Os velhos pobres - de número engrossado, diz quem anda no terreno, pela situação do país - são então a novíssima face da pobreza escondida, porque a outra, a envergonhada, sempre existiu. Pelo INE, sabemos que, em todo o país, serão 696 os sem-abrigo. Mas, só em Lisboa, o número é bem maior. E até no Porto, onde instituições no terreno falam num intervalo de 500 a mil pessoas sem casa, dificilmente será mais pequeno.

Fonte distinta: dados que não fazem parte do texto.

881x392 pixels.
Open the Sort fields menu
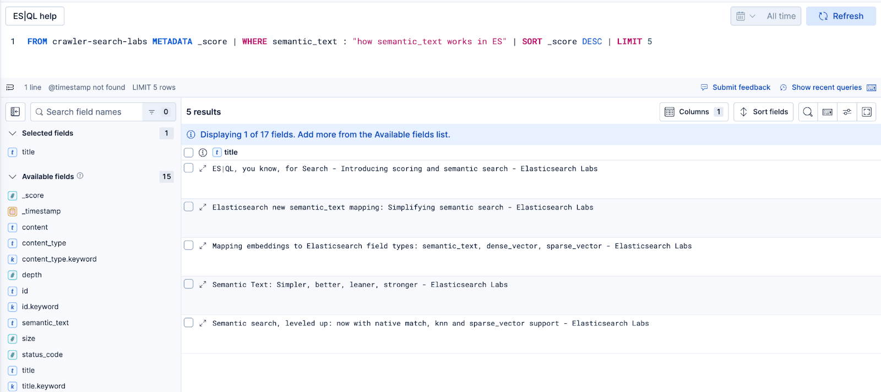pyautogui.click(x=763, y=112)
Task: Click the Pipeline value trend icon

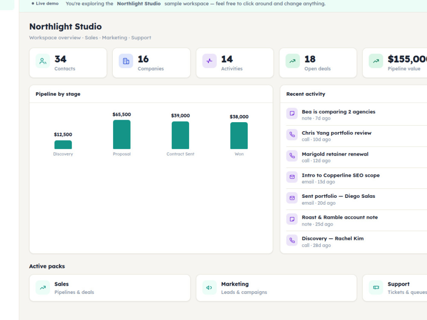Action: click(376, 61)
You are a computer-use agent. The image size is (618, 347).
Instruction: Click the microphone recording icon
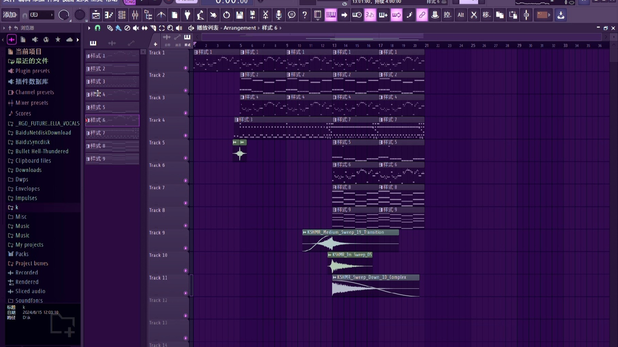(278, 15)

Em meados da década, admitia-se que o país tivesse 2500 a 3500 pessoas nessa situação. Ou seja, no nosso mais poderoso instrumento de produção de estatísticas que retratem a realidade dos portugueses, desperdiçou-se a oportunidade de, pelo menos, diminuir estes intervalos, de os aproximar de um número mais chegado à realidade, a partir do qual pudessem ser montadas, no terreno, com os recursos devidos, acções de minimização do sofrimento a que os sem-abrigo estão sujeitos.

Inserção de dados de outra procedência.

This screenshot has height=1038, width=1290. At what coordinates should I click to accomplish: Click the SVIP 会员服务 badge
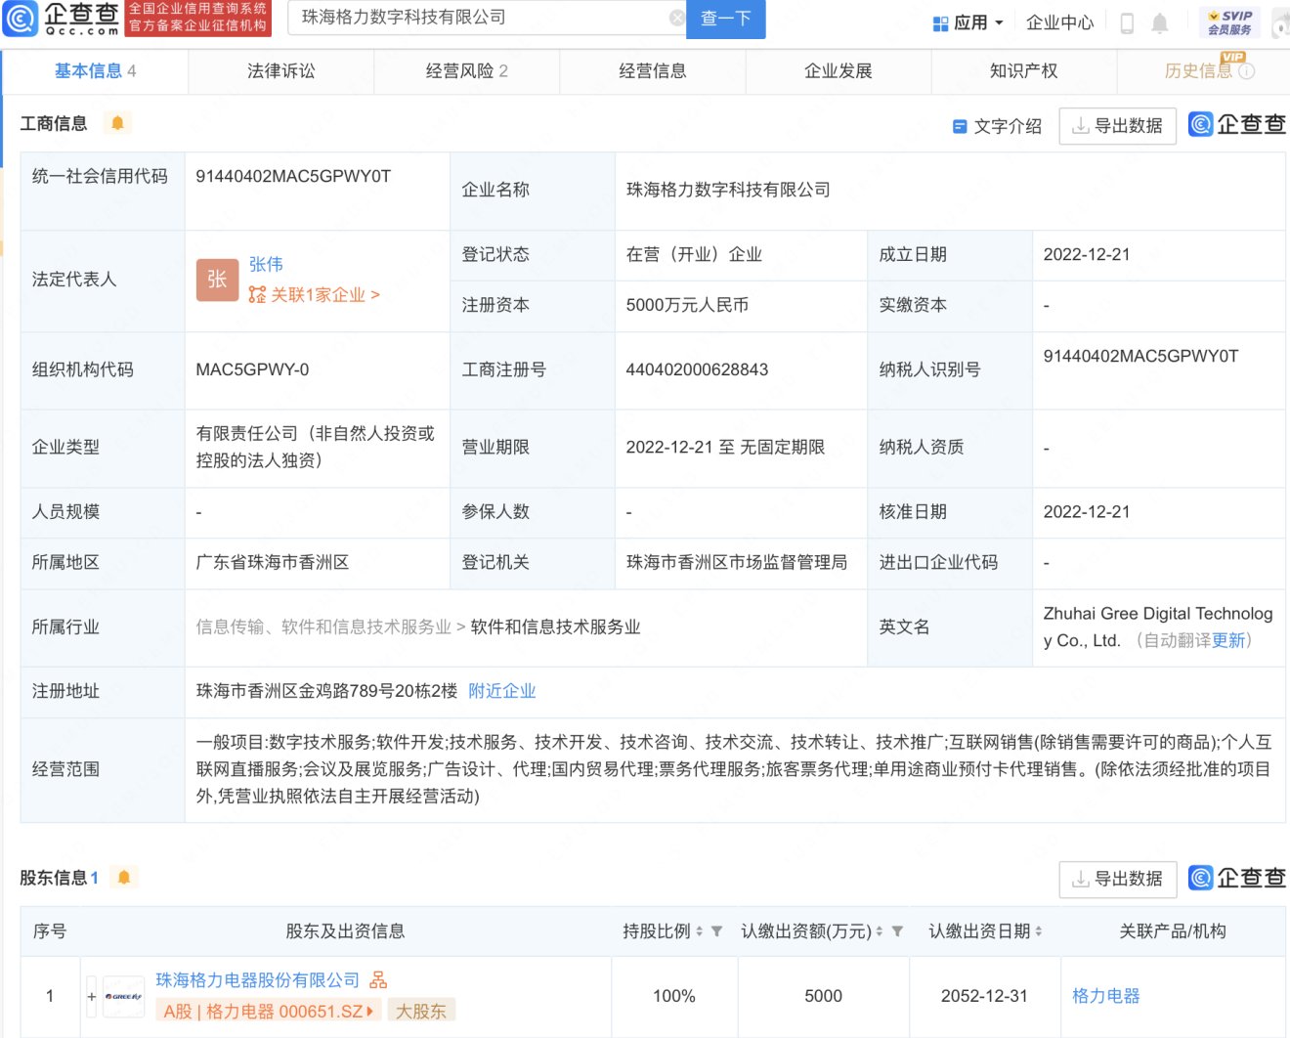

Escondidas em fábricas ou prédios abandonados, alojadas transitoriamente em casas-abrigo, centenas de pessoas ficaram, então, de fora. Porque o conceito internacional usado pelo INE implica que elas estejam em jardins, estações de metro, paragens de autocarro, pontes, viadutos ou arcadas de edifícios. No Porto, bastaria entrar em algumas fábricas abandonadas de Campanhã, para perceber como o conceito, de tão redutor, acaba por falhar. Redundando numa outra forma de exclusão.